PROVIDED INFORMATION =
---+---

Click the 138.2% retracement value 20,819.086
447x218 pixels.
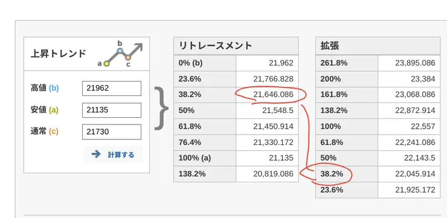click(x=273, y=174)
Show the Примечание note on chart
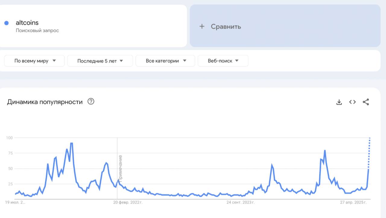 tap(120, 167)
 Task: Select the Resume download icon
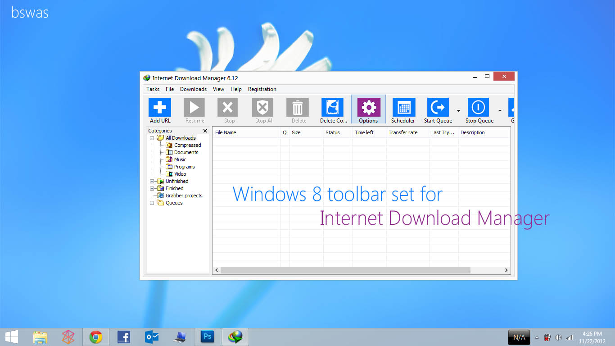[194, 108]
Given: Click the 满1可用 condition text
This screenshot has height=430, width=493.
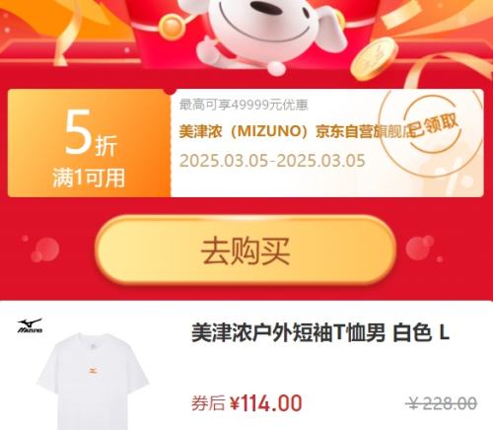Looking at the screenshot, I should tap(89, 178).
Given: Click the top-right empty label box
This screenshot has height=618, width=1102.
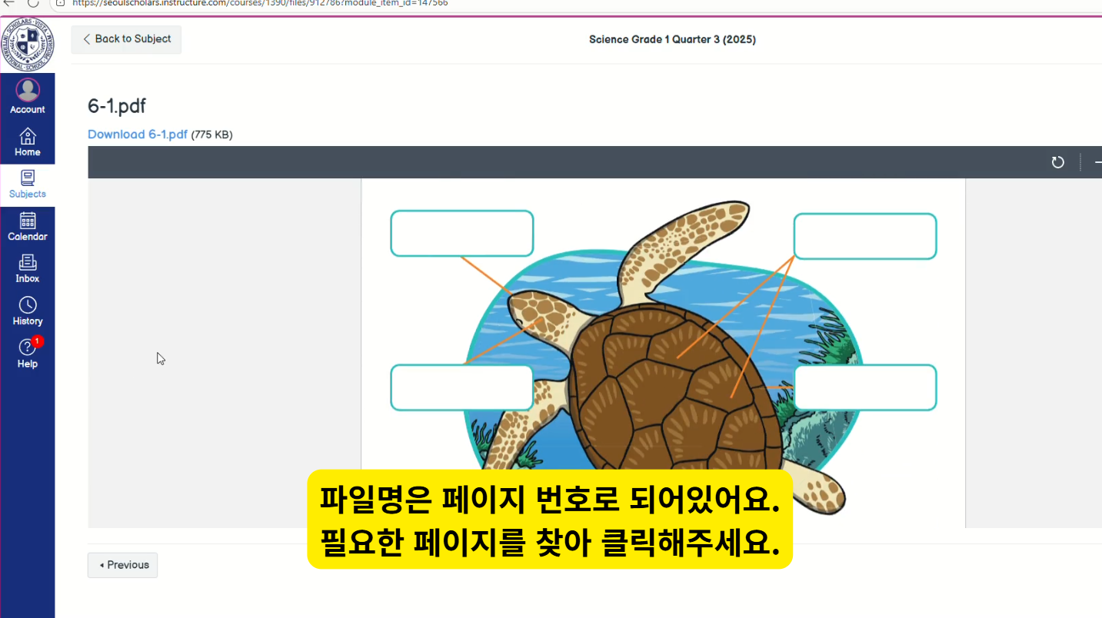Looking at the screenshot, I should 864,237.
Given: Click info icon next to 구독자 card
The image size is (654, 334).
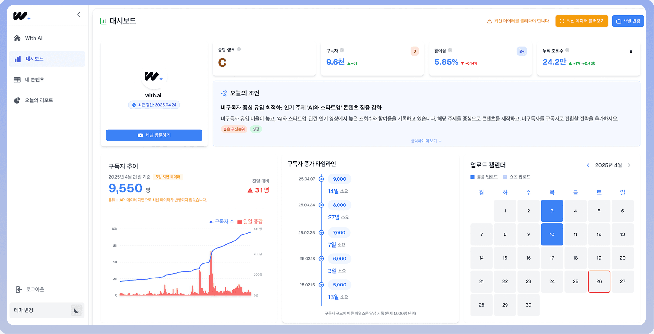Looking at the screenshot, I should [x=342, y=50].
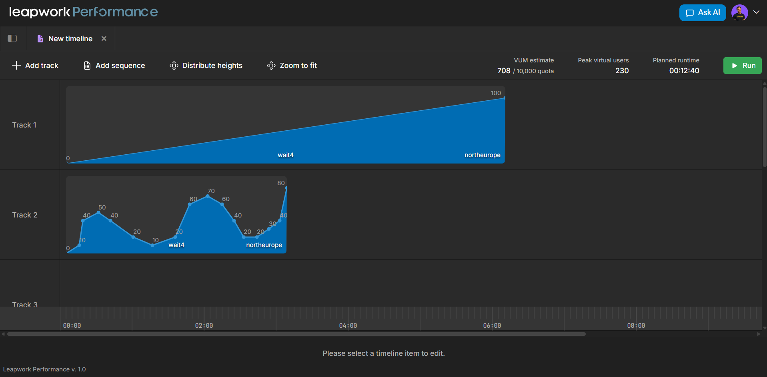The height and width of the screenshot is (377, 767).
Task: Click the Zoom to fit icon
Action: click(x=271, y=66)
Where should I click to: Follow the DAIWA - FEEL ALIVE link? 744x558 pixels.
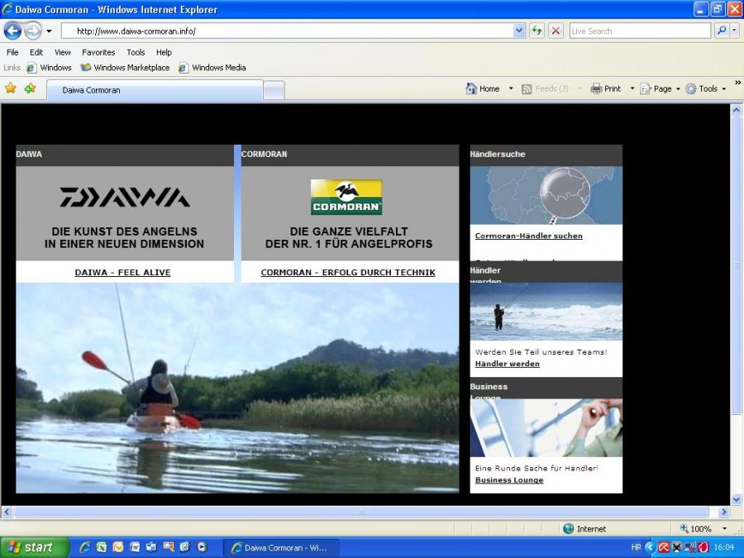coord(123,272)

---+---

TASK = Return every line of the listing exactly, leaving its pictures behind.

OUTPUT OF THE TASK =
Click the 138.2% retracement value 20,819.086
447x218 pixels.
click(x=273, y=174)
Show the Примечание note on chart
 tap(120, 167)
 Task: Select the Resume download icon
[194, 108]
Given: Click the 满1可用 condition text
This screenshot has height=430, width=493.
Looking at the screenshot, I should tap(89, 178).
Given: Click the top-right empty label box
This screenshot has height=618, width=1102.
Looking at the screenshot, I should 864,237.
Given: Click info icon next to 구독자 card
The image size is (654, 334).
Looking at the screenshot, I should [x=342, y=50].
The height and width of the screenshot is (377, 767).
Task: Click the Zoom to fit icon
Action: click(x=271, y=66)
Where should I click to: Follow the DAIWA - FEEL ALIVE link? 744x558 pixels.
coord(123,272)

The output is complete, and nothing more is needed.